Other requirements, though attainable, seem just plain wrong-headed. In families with incomes above 250 percent of the poverty level, children must be uninsured for a full year before they can be enrolled in S-chip. There can be no exceptions, even if a parent dies and the child loses coverage under an employer's group policy. New York proposes a far more reasonable six-month wait, long enough to deter people from abandoning their employer's coverage, and would waive that for people who lose their jobs or coverage involuntarily. One year is just too long to leave children uninsured.

The heated political debate over S-chip sometimes leaves the impression that it is a free handout to middle-income Americans. But it is not free: states typically charge premiums that rise as income rises, and there can be deductibles and co-payments beyond that. New York calculates that its proposed premium of $60 per month per child for the higher-income families is essentially comparable to what it costs to insure a child under employer-provided policies in the state.

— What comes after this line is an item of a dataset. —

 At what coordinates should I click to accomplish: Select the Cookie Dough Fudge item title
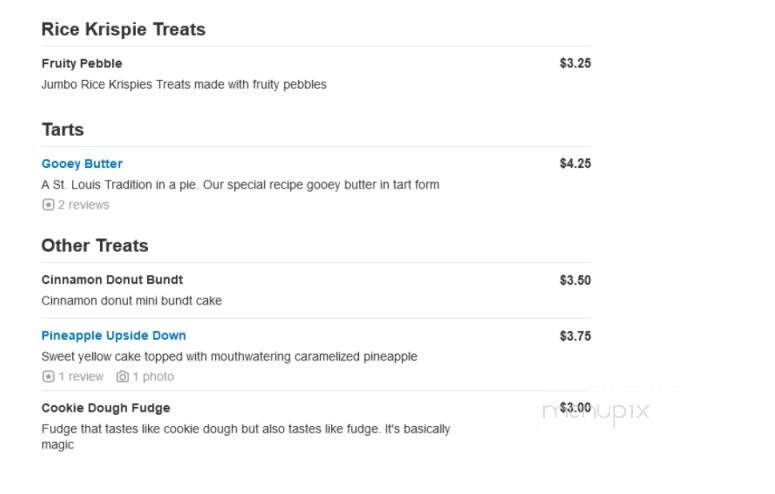(106, 408)
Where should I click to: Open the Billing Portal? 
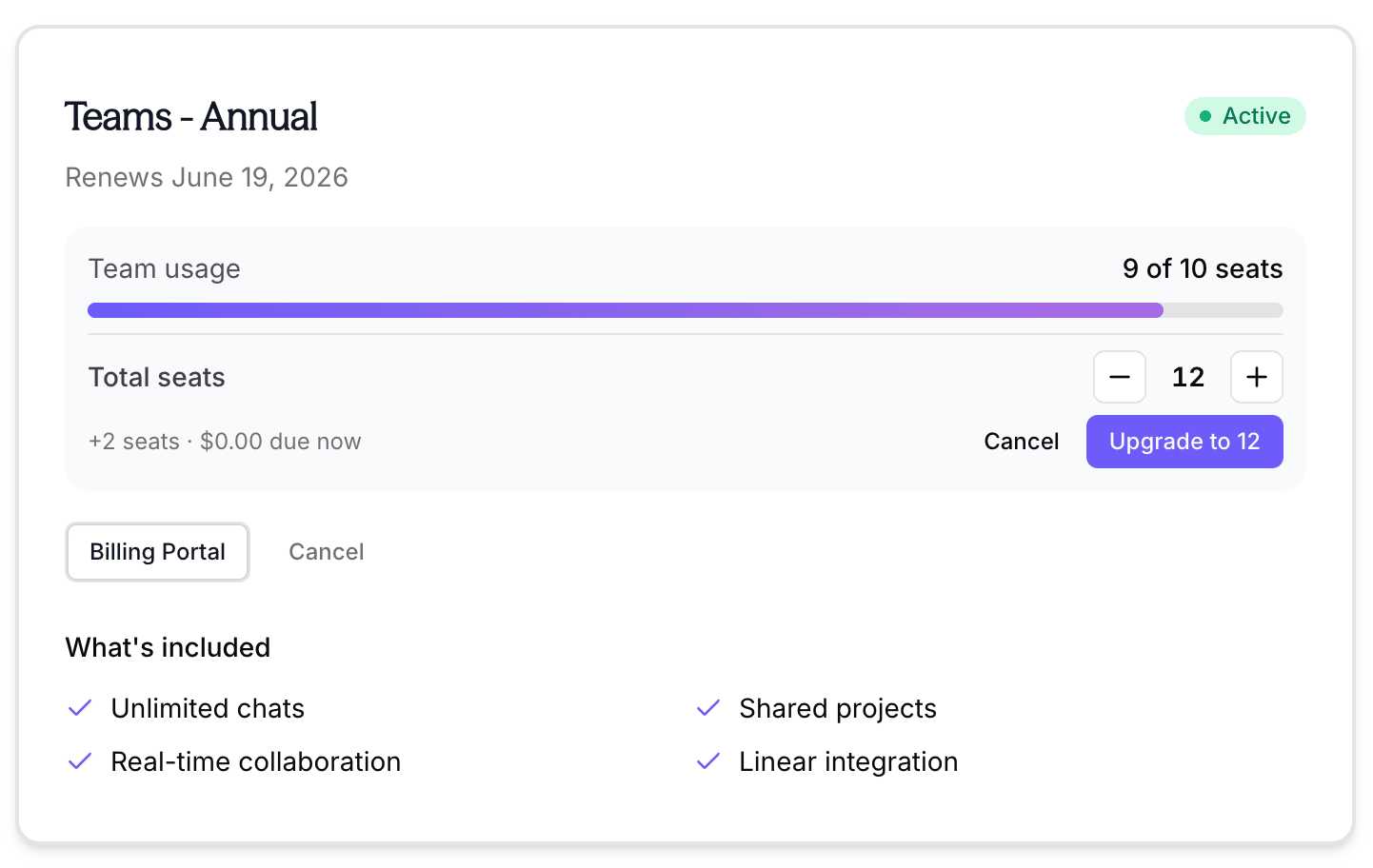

Families with incomes of $70,000 or more can be hard-pressed to pay for private insurance in high-cost areas. It takes a $70,000 income in Manhattan to buy the same goods and services that $30,000 can buy in Omaha. If you visualize a man earning $70,000 to $80,000 a year at an establishment with good health benefits, you might well question why he needs S-chip for his children. But if you visualize a struggling family stitching together two or three low-wage jobs to reach that income in a high-cost area, the picture changes.

The new requirements not only reverse the administration's original approach to S-chip, they stick a thumb in the eye of Congress. The Senate has passed a bill that would raise eligibility to 300 percent of the poverty level, and the House has gone to 400 percent. President Bush has threatened a veto. If the main goal is to reduce the number of uninsured children, as it should be, the administration is headed in the opposite direction.